*RECORDS FOR PROCESSING*.

========

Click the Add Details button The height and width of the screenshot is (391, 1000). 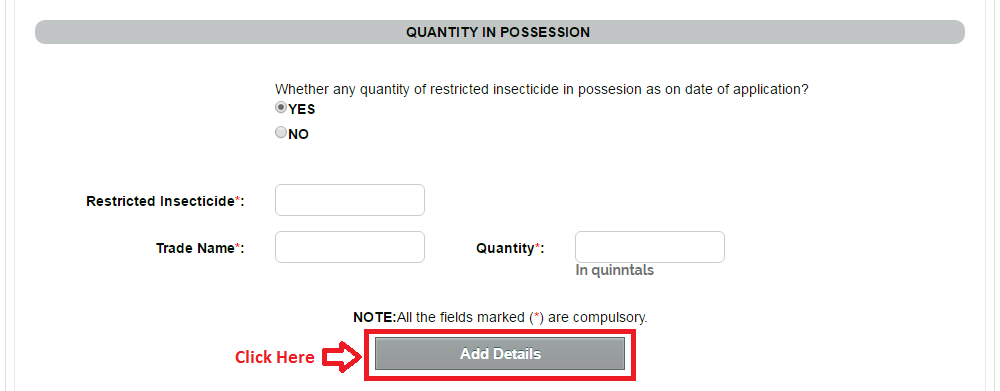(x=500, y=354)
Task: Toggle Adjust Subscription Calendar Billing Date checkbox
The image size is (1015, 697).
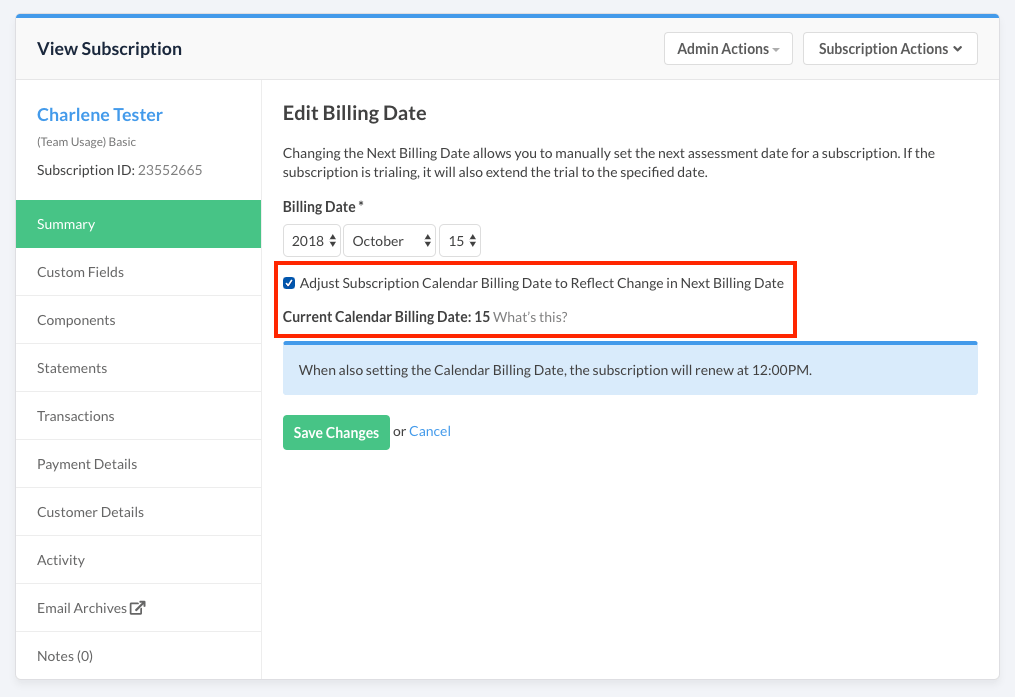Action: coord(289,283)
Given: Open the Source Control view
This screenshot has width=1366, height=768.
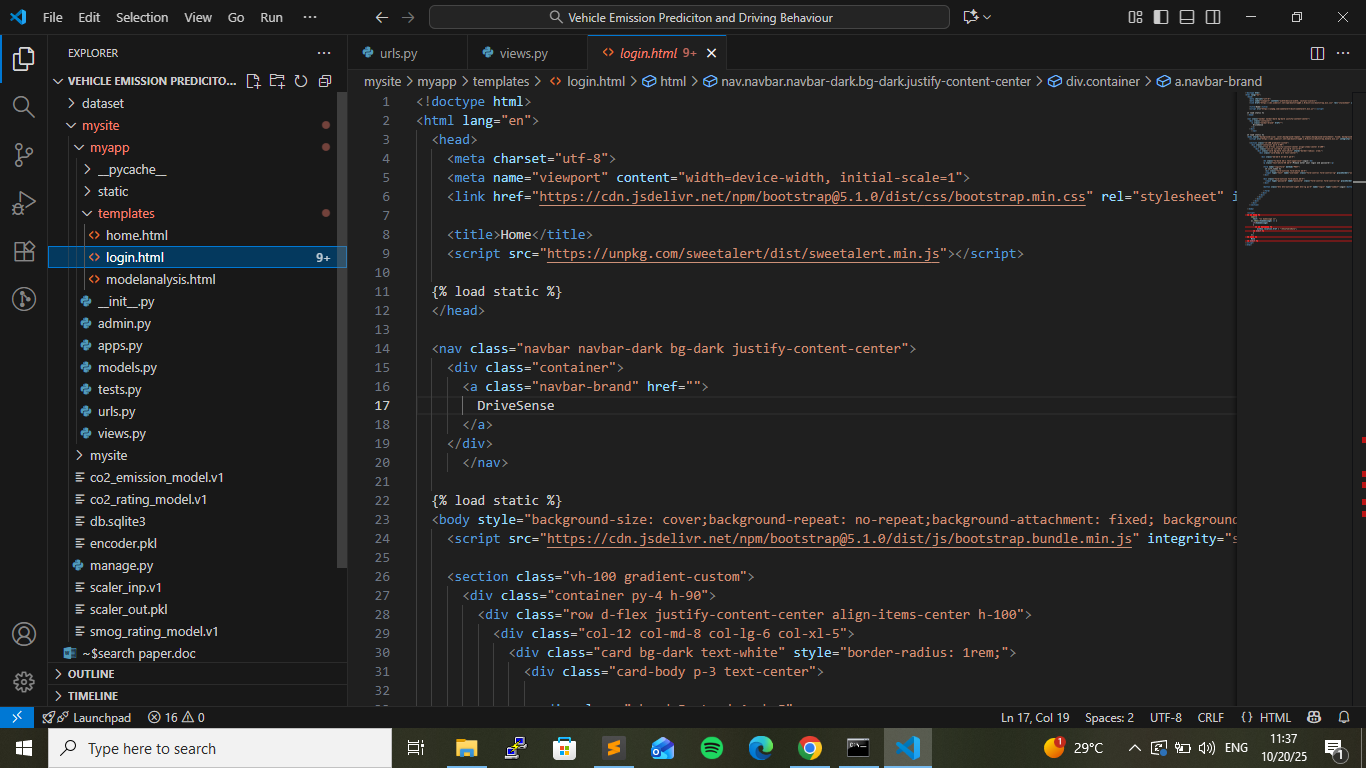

========

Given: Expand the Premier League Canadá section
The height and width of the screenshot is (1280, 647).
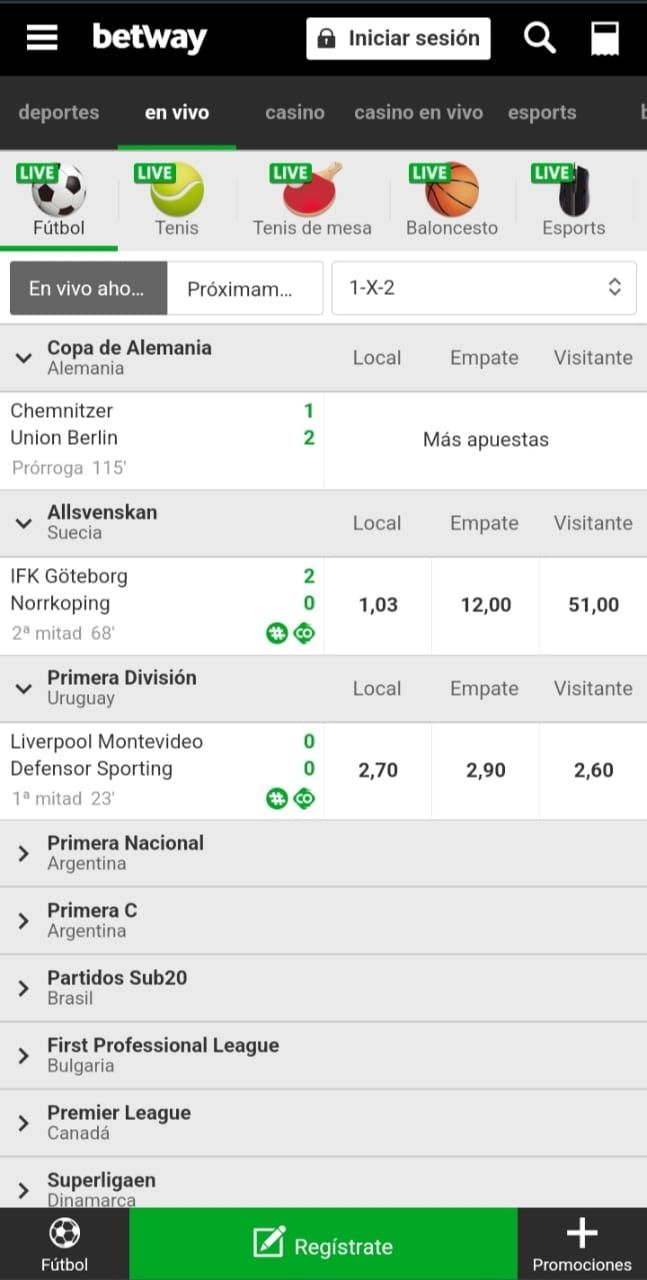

========

*EXERCISE INSTRUCTIONS*. Give back exactly the lines above from the one with "Task: Toggle Adjust" through the one with "This screenshot has width=1366, height=768.", both included. Pictures don't belong in the copy.

*TASK RESULT*.
Task: Toggle Adjust Subscription Calendar Billing Date checkbox
The image size is (1015, 697).
Action: coord(289,283)
Given: Open the Source Control view
This screenshot has width=1366, height=768.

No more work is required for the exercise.